| Task requirements |
In this exercise, restate the listing word for word.

| Data |
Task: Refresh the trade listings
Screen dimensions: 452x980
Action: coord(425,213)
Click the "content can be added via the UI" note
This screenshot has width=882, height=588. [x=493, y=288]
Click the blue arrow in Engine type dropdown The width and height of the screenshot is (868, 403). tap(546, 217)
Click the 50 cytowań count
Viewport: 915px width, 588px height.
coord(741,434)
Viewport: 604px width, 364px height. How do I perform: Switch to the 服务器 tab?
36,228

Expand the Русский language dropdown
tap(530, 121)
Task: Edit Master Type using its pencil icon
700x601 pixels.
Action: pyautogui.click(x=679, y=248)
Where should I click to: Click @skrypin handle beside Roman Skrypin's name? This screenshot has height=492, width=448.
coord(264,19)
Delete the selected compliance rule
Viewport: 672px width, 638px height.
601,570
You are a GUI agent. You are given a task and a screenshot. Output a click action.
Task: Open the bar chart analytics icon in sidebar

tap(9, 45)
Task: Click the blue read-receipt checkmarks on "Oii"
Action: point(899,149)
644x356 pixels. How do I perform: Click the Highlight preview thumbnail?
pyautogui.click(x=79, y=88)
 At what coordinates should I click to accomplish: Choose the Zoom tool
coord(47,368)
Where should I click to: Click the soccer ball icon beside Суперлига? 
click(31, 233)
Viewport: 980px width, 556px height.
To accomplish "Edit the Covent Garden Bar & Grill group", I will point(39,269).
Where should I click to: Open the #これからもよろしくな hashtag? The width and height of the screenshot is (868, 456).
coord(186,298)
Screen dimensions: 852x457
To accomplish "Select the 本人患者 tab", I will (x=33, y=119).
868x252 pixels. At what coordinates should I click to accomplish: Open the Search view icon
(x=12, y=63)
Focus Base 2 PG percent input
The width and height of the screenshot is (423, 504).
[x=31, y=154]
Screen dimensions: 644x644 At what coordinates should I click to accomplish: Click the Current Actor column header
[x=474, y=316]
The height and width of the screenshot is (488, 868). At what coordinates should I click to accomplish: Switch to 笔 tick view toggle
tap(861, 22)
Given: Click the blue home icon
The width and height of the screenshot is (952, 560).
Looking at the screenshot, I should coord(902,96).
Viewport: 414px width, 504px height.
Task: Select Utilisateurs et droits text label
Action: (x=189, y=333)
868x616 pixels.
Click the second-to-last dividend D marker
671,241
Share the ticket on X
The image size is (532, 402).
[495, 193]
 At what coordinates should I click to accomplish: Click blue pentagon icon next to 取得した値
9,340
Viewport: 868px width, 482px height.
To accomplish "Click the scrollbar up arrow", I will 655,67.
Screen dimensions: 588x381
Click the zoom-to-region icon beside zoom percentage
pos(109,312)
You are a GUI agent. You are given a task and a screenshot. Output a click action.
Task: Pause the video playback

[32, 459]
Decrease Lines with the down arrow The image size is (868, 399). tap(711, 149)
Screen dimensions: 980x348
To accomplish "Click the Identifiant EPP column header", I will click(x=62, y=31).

| Result for this task |
Task: Refresh the trade listings
Screen dimensions: 452x980
Action: coord(425,213)
Click the "content can be added via the UI" note
This screenshot has width=882, height=588. [x=493, y=288]
Click the blue arrow in Engine type dropdown The width and height of the screenshot is (868, 403). tap(546, 217)
Click the 50 cytowań count
Viewport: 915px width, 588px height.
coord(741,434)
Viewport: 604px width, 364px height. How do I perform: Switch to the 服务器 tab?
36,228

Expand the Русский language dropdown
tap(530, 121)
Task: Edit Master Type using its pencil icon
700x601 pixels.
Action: pyautogui.click(x=679, y=248)
Where should I click to: Click @skrypin handle beside Roman Skrypin's name? This screenshot has height=492, width=448.
coord(264,19)
Delete the selected compliance rule
Viewport: 672px width, 638px height.
601,570
You are a GUI agent. You are given a task and a screenshot. Output a click action.
Task: Open the bar chart analytics icon in sidebar

tap(9, 45)
Task: Click the blue read-receipt checkmarks on "Oii"
Action: point(899,149)
644x356 pixels. How do I perform: Click the Highlight preview thumbnail?
pyautogui.click(x=79, y=88)
 At what coordinates should I click to accomplish: Choose the Zoom tool
coord(47,368)
Where should I click to: Click the soccer ball icon beside Суперлига? 
click(31, 233)
Viewport: 980px width, 556px height.
To accomplish "Edit the Covent Garden Bar & Grill group", I will point(39,269).
Where should I click to: Open the #これからもよろしくな hashtag? The width and height of the screenshot is (868, 456).
coord(186,298)
Screen dimensions: 852x457
To accomplish "Select the 本人患者 tab", I will (x=33, y=119).
868x252 pixels. At what coordinates should I click to accomplish: Open the Search view icon
(x=12, y=63)
Focus Base 2 PG percent input
The width and height of the screenshot is (423, 504).
[x=31, y=154]
Screen dimensions: 644x644 At what coordinates should I click to accomplish: Click the Current Actor column header
[x=474, y=316]
The height and width of the screenshot is (488, 868). At what coordinates should I click to accomplish: Switch to 笔 tick view toggle
tap(861, 22)
Given: Click the blue home icon
The width and height of the screenshot is (952, 560).
Looking at the screenshot, I should coord(902,96).
Viewport: 414px width, 504px height.
Task: Select Utilisateurs et droits text label
Action: (x=189, y=333)
868x616 pixels.
Click the second-to-last dividend D marker
671,241
Share the ticket on X
The image size is (532, 402).
[495, 193]
 At what coordinates should I click to accomplish: Click blue pentagon icon next to 取得した値
9,340
Viewport: 868px width, 482px height.
To accomplish "Click the scrollbar up arrow", I will 655,67.
Screen dimensions: 588x381
Click the zoom-to-region icon beside zoom percentage
pos(109,312)
You are a GUI agent. You are given a task and a screenshot. Output a click action.
Task: Pause the video playback

[32, 459]
Decrease Lines with the down arrow The image size is (868, 399). tap(711, 149)
Screen dimensions: 980x348
To accomplish "Click the Identifiant EPP column header", I will click(x=62, y=31).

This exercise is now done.